Washington Post Criticism Of Christians Is All Name-Calling, No Argument
The Washington Post’s Senior Critic-at-Large Robin Givhan is on a theological tear of late. She’s taken aim at Colorado marketing and graphic design entrepreneur (and Christian) Lorie Smith, whose free speech case was recently argued to the Supreme Court, and whom Givhan accuses of not “want[ing] the nuances of individuality to chip away at the certainty of dogma.” And, separately, she’s accused religious conservatives of disinterest in “understanding the nuances and contradictions of theology” and instead “carving out a how-to guide for a certain kind of life.”
Yet, ironically, Givhan’s recent writing on Smith’s court case and a new exhibit on religion at the Smithsonian National Museum of African American History and Culture has engaged in impressively uncharitable (and un-Christian) rhetoric. And, to boot, in order to make her case she quite incoherently contradicts things she wrote just last month. In fact, it is Givhan’s own writing that evinces close-minded dogmatism and ideology.

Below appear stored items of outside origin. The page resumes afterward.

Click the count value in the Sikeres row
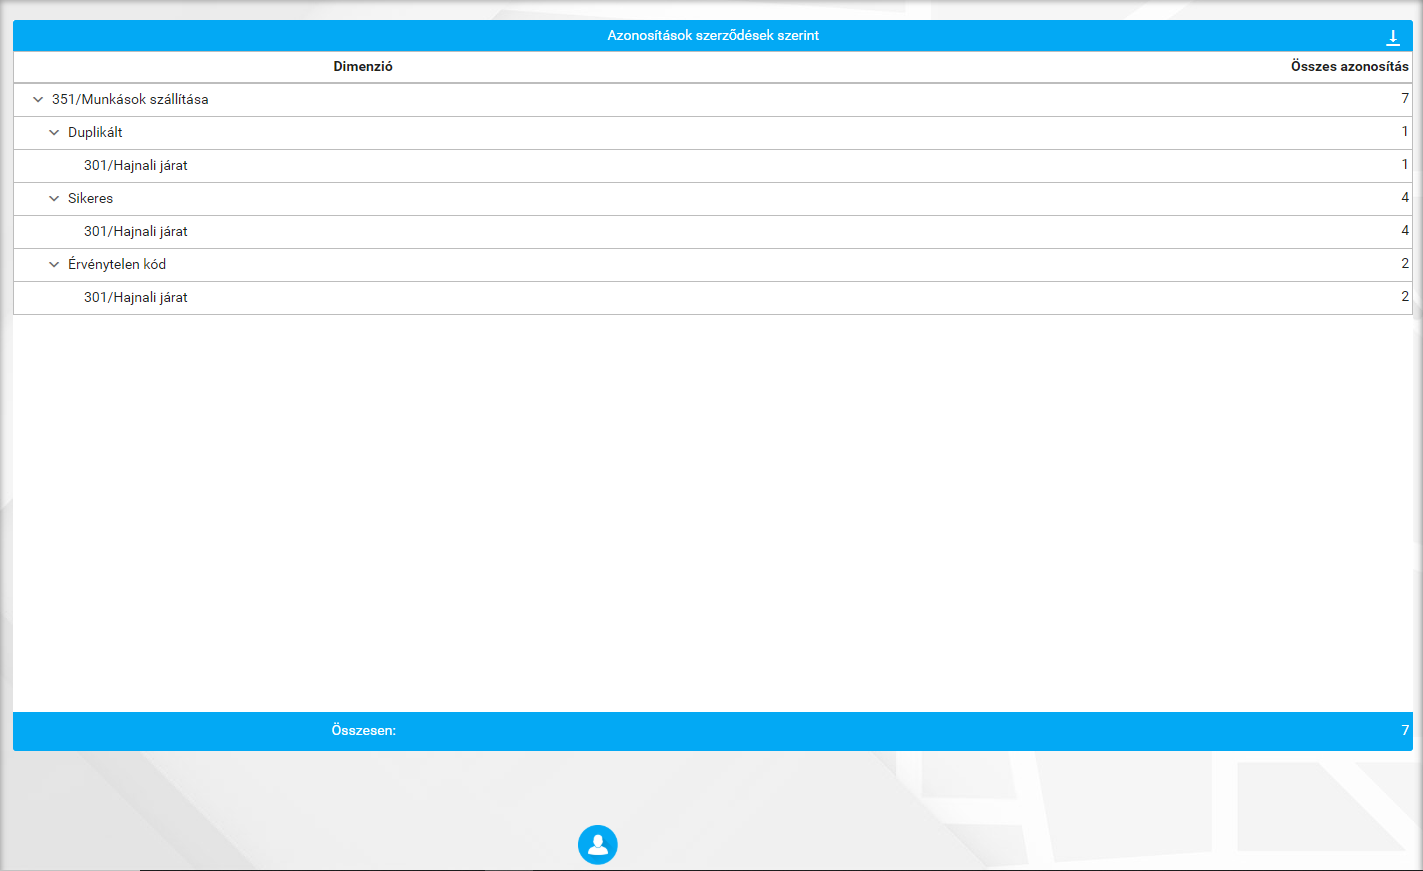This screenshot has height=871, width=1423. [1404, 198]
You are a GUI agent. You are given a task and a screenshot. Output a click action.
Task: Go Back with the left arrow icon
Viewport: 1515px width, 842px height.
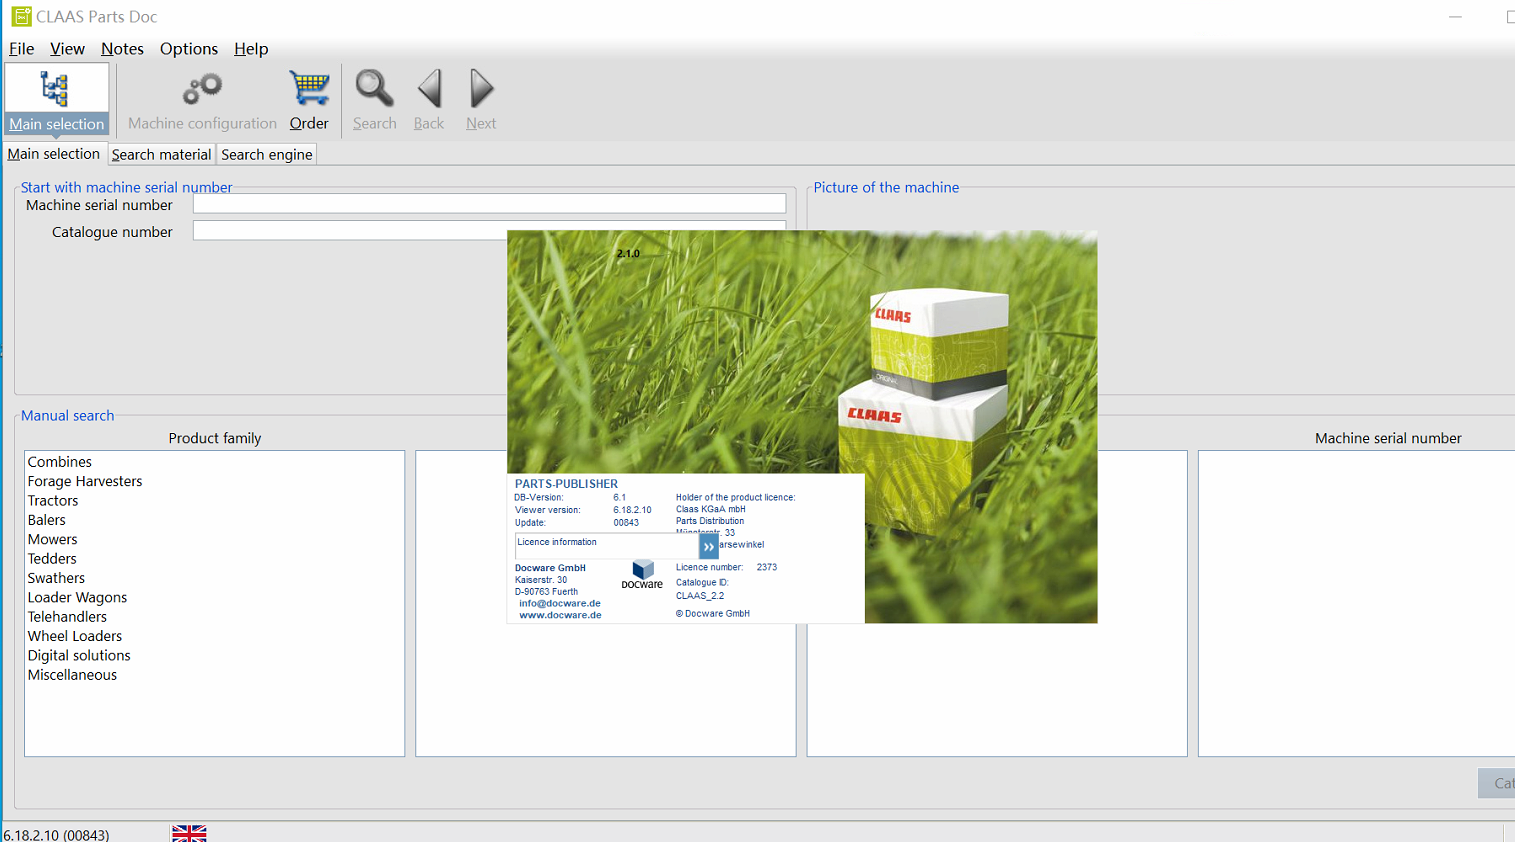point(429,89)
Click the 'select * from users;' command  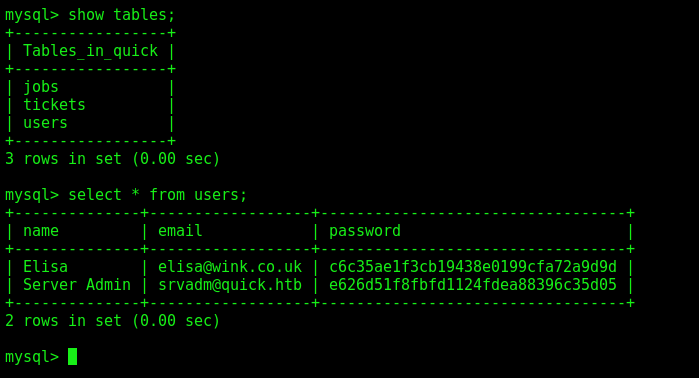click(x=157, y=195)
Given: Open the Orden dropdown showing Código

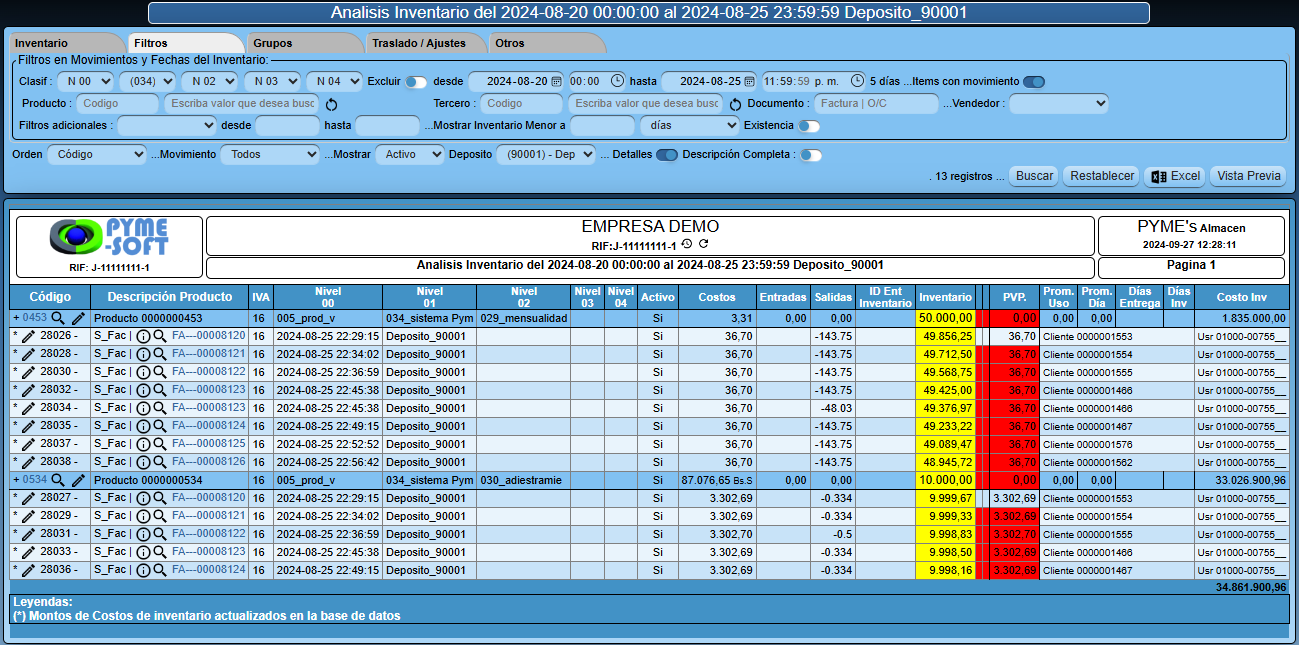Looking at the screenshot, I should click(97, 155).
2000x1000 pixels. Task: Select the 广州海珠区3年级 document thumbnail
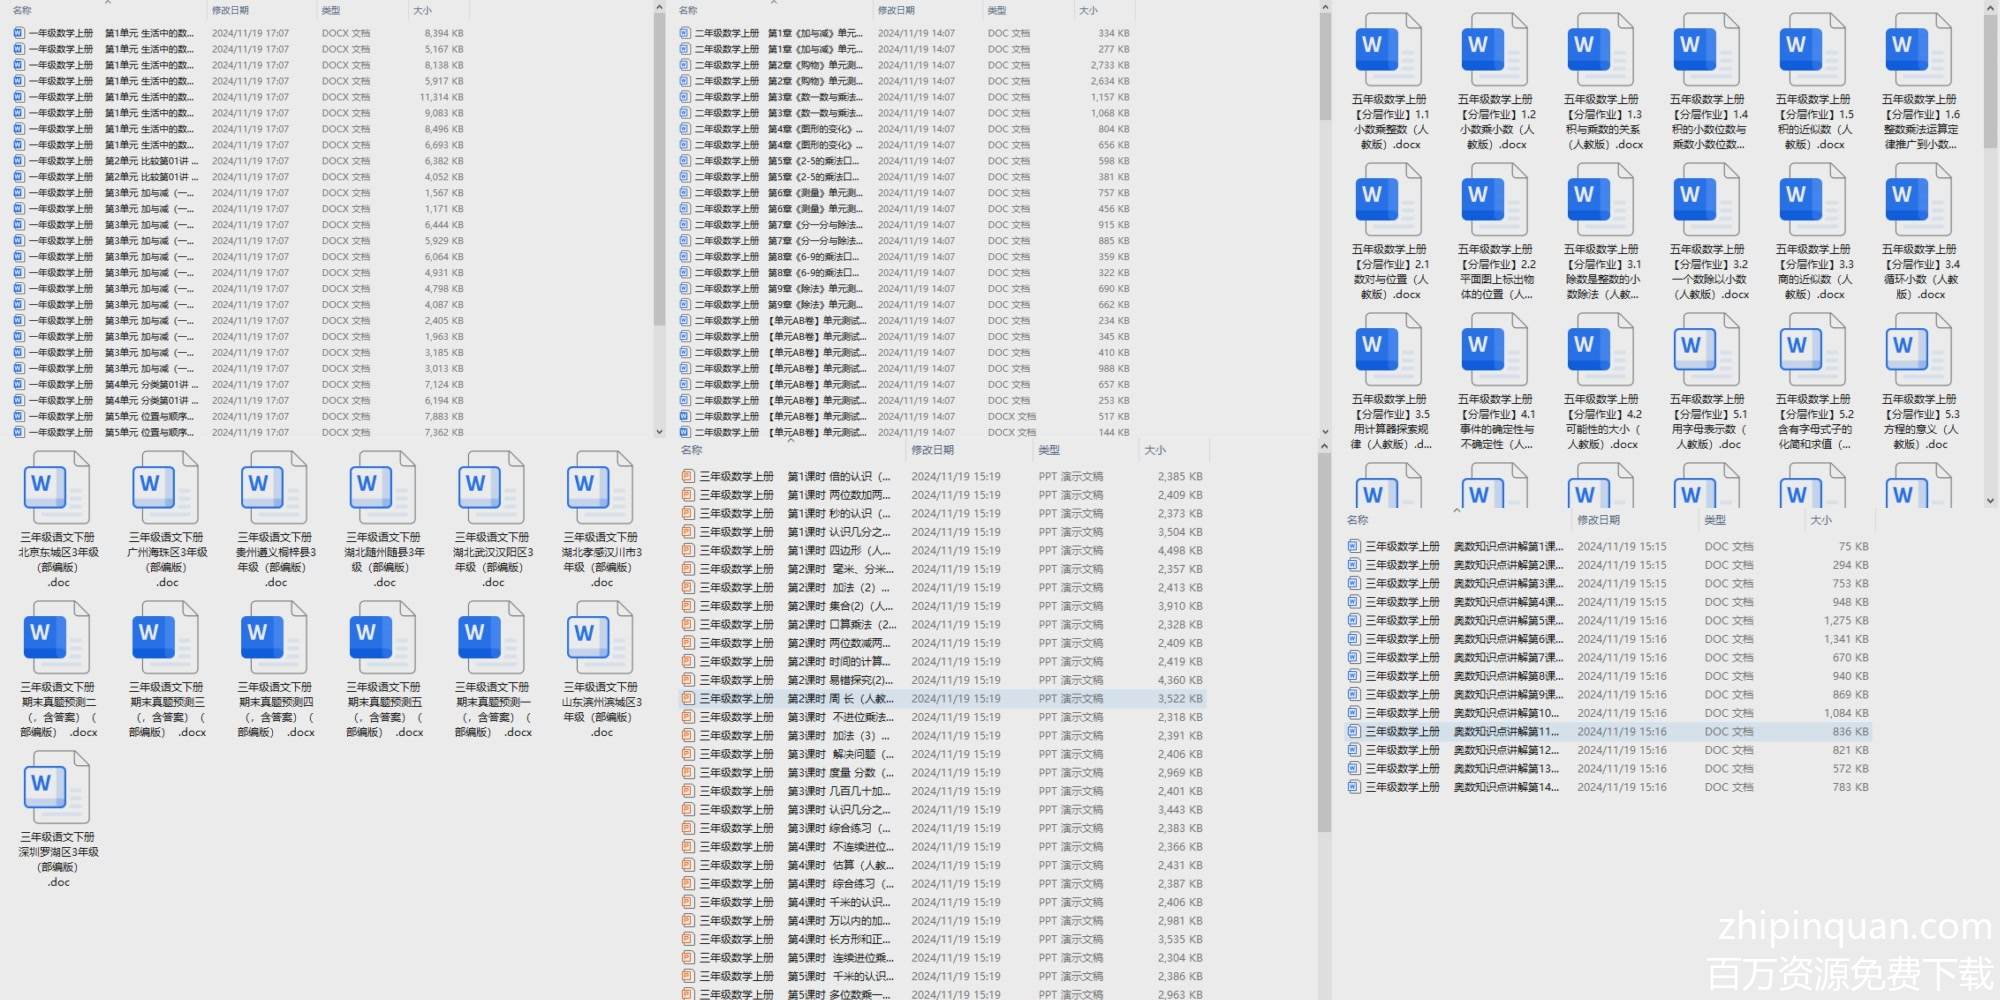coord(166,487)
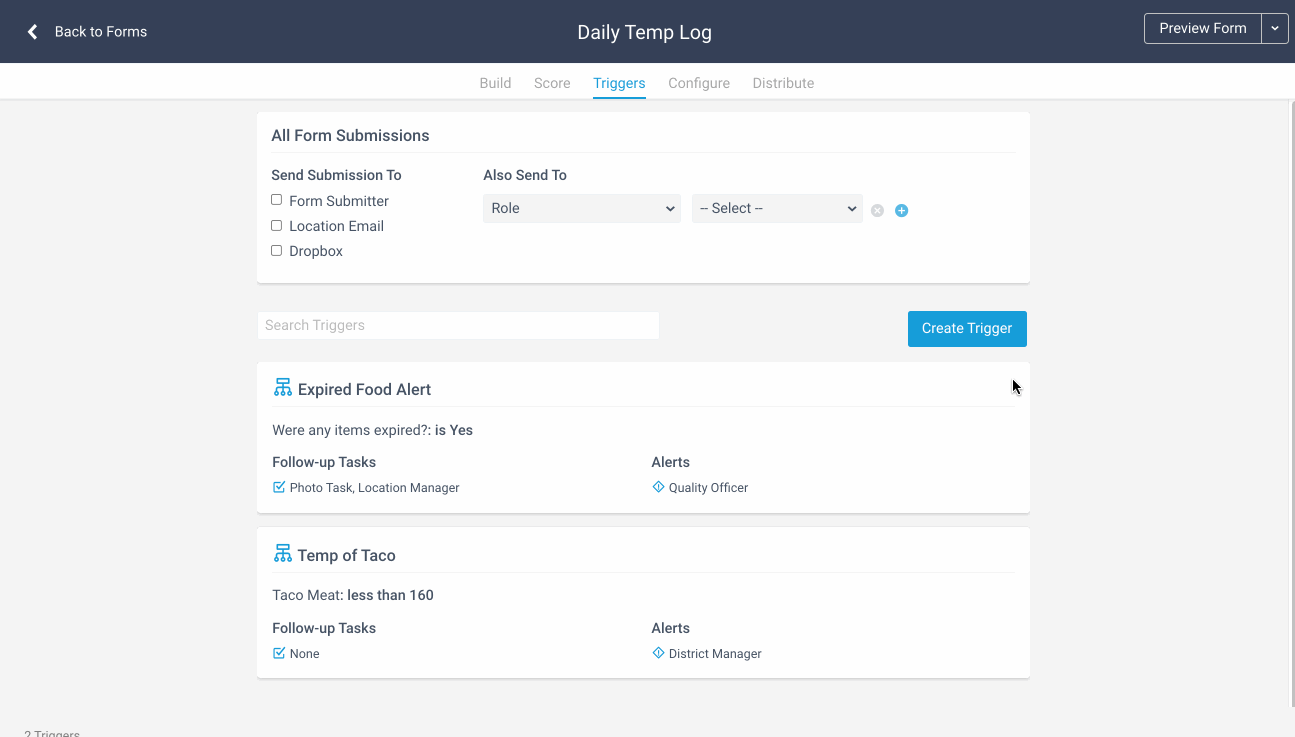Tick the Dropbox checkbox

[277, 250]
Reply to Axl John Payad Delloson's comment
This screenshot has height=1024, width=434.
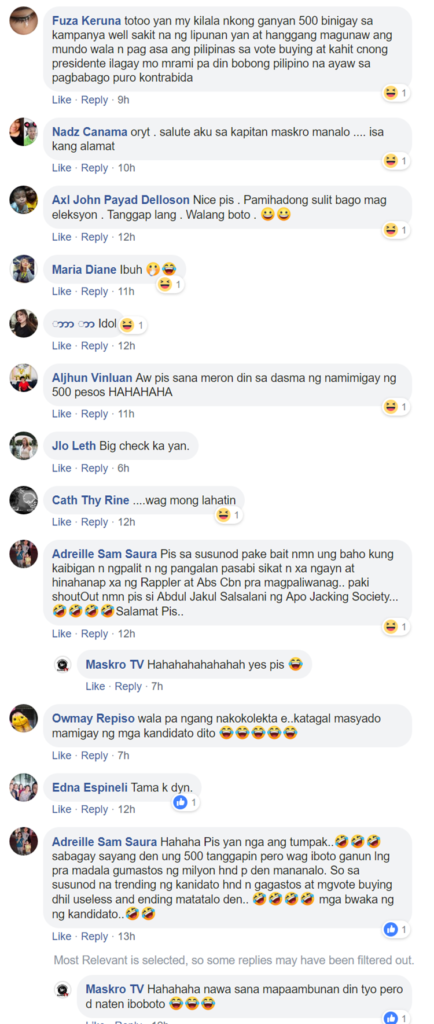point(95,237)
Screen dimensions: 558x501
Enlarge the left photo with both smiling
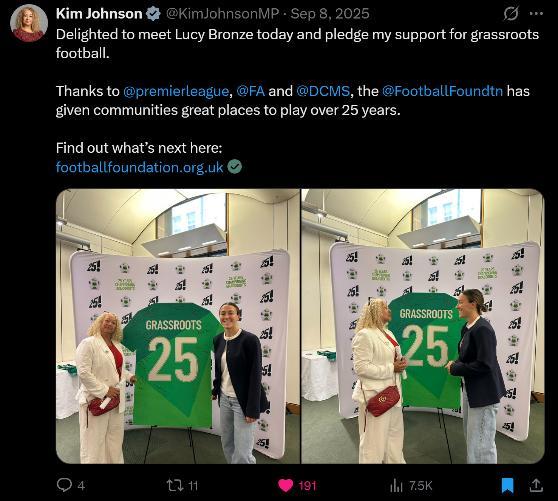point(178,326)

Givhan’s Definition of Art
In a Dec. 6 WaPo op-ed, Givhan expresses displeasure that Lorie Smith’s legal team referenced a column Givhan wrote in 2017, in which she supported American fashion designers’ boycott of then-First Lady Melania Trump. Smith’s legal team compared that boycott to Smith’s refusal to craft wedding websites for same-sex couples because she has a religious objection to their unions — for Colorado to demand she do so amounts to compelled speech. “This is not what I had in mind when writing that column,” writes the irksome Givhan.
Givhan takes particular issue with Smith’s claim that her professional work constitutes art. “Is she creating art? Or simply an artful commodity,” writes Givhan. “Smith and her lawyers toss around the word ‘art’ as if it’s common. As if it’s easy. But art is what people aspire to by opening themselves up, not shutting themselves off.” She ends her op-ed with this broadside: “Smith and her lawyers seem intent on making sure that in the not-so-distant future we’ll all be decidedly worse.”
Art in the Service of Ideology
Admittedly, the above could at least be a plausible complaint by someone who won the 2006 Pulitzer Prize for criticism and is a nationally respected art critic. Yet just last month Givhan wrote two features in which she cast a dramatically wide net regarding what constitutes art in her praise of artist Mickalene Thomas and a new book entitled “AphroChic: Celebrating the Legacy of the Black Family Home.”
In her piece on Brooklyn-based artist Thomas, Givhan lauds her work for, “mov[ing] Black women into the foreground.” See for yourself: Thomas’s recent work is little more than collage, sometimes with meandering outlines of objects drawn on top. But for Givhan, “Thomas’s aesthetic — not just the pieces at l’Orangerie, but her entire body of work — is a corrective. It’s a reclamation of history and future history.” In other words, Thomas’s work is wonderful because it furthers ideological aims that are important to Givhan.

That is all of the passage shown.